Phrasing async as 'for people who can't get their heads around threads' makes it sound like you're just insecure that you never learned how async works yet, and instead of just sitting down + learning it you would rather compensate
Async is probably a more complex model than threads/fibers for expressing concurrency. It's fine to say that, it's fine to not have learned it if that works for you, but it's silly to put one above the other as if understanding threads makes async/await irrelevant
> The stdlib isn't too bad but last time I checked a lot of crates.io is filled with async functions for stuff that doesn't actually block
Can you provide an example? I haven't found that to be the case last time I used rust, but I don't use rust a great deal anymore
Async-await in JS is sometimes used to swallow exceptions. It's very often used to do 1 thing at a time when N things could be done instead. It serializes the execution a lot when it could be concurrent.
if (await is_something_true()) {
// here is_something_true() can be false
}
And above, the most common mistake.
Similar side-effects happen in other languages that have async-await sugar.
It smells as bad as the Zig file interface with intermediate buffers reading/writing to OS buffers until everything is a buffer 10 steps below.
It's fun for small programs but you really have to be very strict to not have it go wrong (performance, correctness).
That being said, I don't understand your `is_something_true` example.
> It's very often used to do 1 thing at a time when N things could be done instead
That's true, but I don't think e.g. fibres fare any better here. I would say that expressing that type of parallel execution is much more convenient with async/await and Promise.all() or whatever alternative, compared to e.g. raw promises or fibres.
>Case in point: javascript has async/await, but everything is singlethreaded, there is no parallelism, Async/await is basically just coroutines/generators underneath.

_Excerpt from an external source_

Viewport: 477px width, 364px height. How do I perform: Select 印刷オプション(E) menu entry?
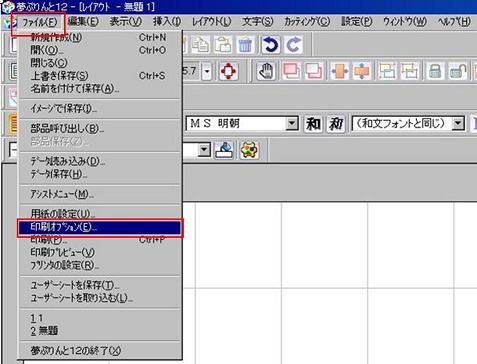pos(99,227)
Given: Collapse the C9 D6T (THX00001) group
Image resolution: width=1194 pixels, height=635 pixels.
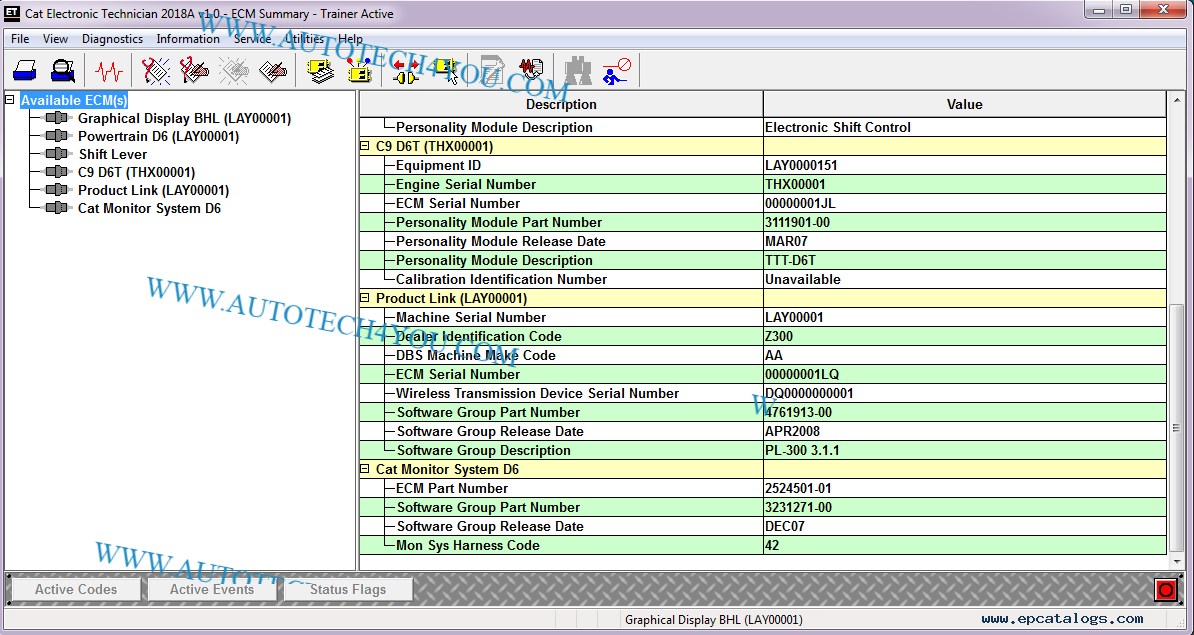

May be I just wish Zig dont call it async and use a different name.
You don’t have to hope. Avoiding function colours and being able to write libraries that are agnostic to whether the IO is async or not is one of the top priorities of this new IO implementation.
If you don’t want to use async/await just don’t call functions through io.async.
The example code shown in the first few minutes of the video is actually using regular OS threads for running the async code ;)
The whole thing is quite similar to the Zig allocator philosophy. Just like an application already picks a root allocator to pass down into libraries, it now also picks an IO implementation and passes it down. A library in turn doesn't care about how async is implemented by the IO system, it just calls into the IO implementation it got handed from the application.
same. i don't like async. i don't like having to prepend "await" to every line of code. instead, lately (in js), i've been playing more with worker threads, message passing, and the "atomics" api. i get the benefits of concurrency without the extra async/await-everywhere baggage.
Weird claim since threads were originally introduced as a concurrency primitive, basically a way to make user facing programs more responsive while sharing the same address space and CPU.
The idea of generalizing threads for use in parallel computing/SMP didn't come until at least a decade after the introduction of threads for use as a concurrency tool.
I agree, async is way more popular than it should be. At least (AFAIU) Zig doesn't color functions so there won't be a big ecosystem rift between blocking and async libraries.
I understand threads but I like using async for certain things.
If I had a web service using threads, would I map each request to one thread in a thread pool? It seems like a waste of OS resources when the IO multiplexing can be done without OS threads.
> last time I checked a lot of crates.io is filled with async functions for stuff that doesn't actually block.
Like what? Even file I/O blocks for large files on slow devices, so something like async tarball handling has a use case.
It's best to write in the sans-IO style and then your threading or async can be a thin layer on top that drives a dumb state machine. But in practice I find that passable sans-IO code is harder to write than passable async. It makes a lot of sense for a deep indirect dependency like an HTTP library, but less sense for an app
have not played with zig for a while, remain in the C world.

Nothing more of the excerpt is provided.